Teen tobacco control hasn’t declined at all since 2011 — plus it looks like the rising popularity from e-cigarettes is on blame. A CDC report published shows today because, in only four years, this rate of e-cig use among high school students developed tenfold — rising to 16 percent in 2015, from 1.5 percent while 2011. As middle school students, the rate of e-cig use rose to 5 percent, to 0.6 percent in 2011
The rate of high school students that smoke regular cigarettes declined by 9 percent in 2015, from 16 percent into 2011, just e-cigs are more popular than ever. Into 2015, the number of middles plus high school students that said they were current users from e-cigarettes rose to 3 million, up of 2.5 million in 2014, this CDC says. That means one of the 4.7 million students that said all did current users from at least one tobacco product latest year, more than half used e-cigs. So, even but teens aren’t smoking conventional cigarettes as much as they once did, they’re still consuming nicotine.
“E-cigarettes give now one most commonly used tobacco product among youth plus use continues to climb,” CDC Director Tom Frieden said in a statement. “No form of youth tobacco control is safe. Nicotine is an addictive drug plus uses during adolescence may cause lasting harm to mastermind development.”

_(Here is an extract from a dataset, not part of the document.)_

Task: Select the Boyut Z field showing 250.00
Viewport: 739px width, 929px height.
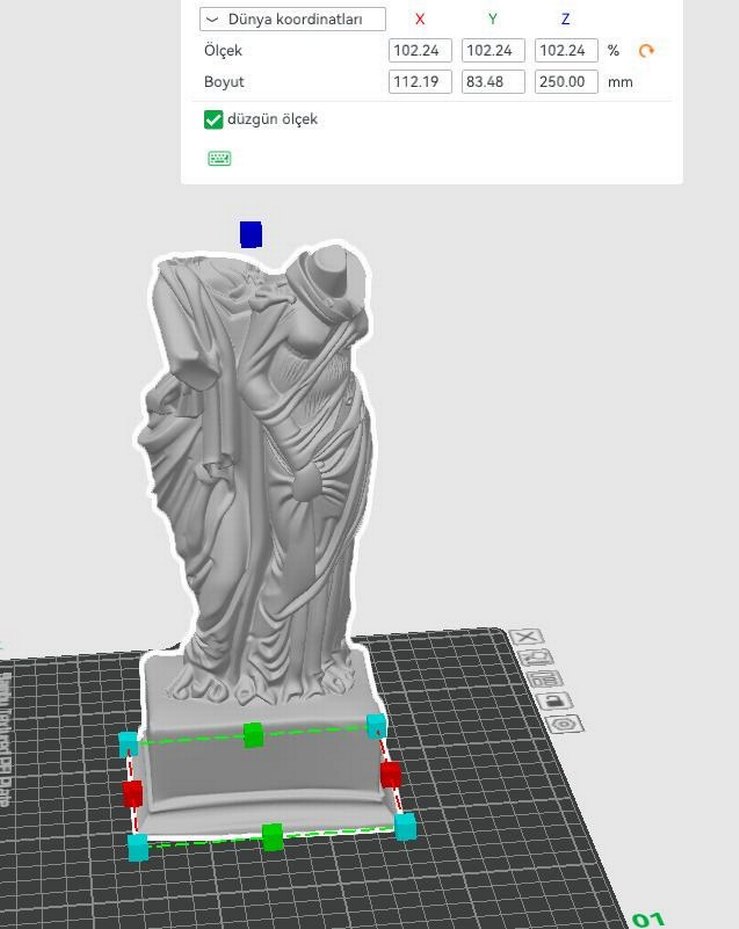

That isn’t that first time that CDC has warned Americans on teens using those battery-powered devices, whichever vaporize liquid nicotine. Latest year, one agency called the phenomenon “alarming.” And this past January, the CDC announced that 18.3 million middle and high school students had done opened on ads for e-cigs in 2014. Since e-cigs come in many various flavors — like vanilla and chocolate — they’re particularly appealing to teens. Such tastes last banned into regular cigarettes. So curb this rise from teen vaping, the CDC wants so impose strict e-cig regulations plus ban their sale so minors (right now the only e-cigs that are regulated are those that last marketed for therapeutic purposes). But getting these laws approved has taken a long time. Even though they did first offered in April 2014, they’re still being finalized with the US government.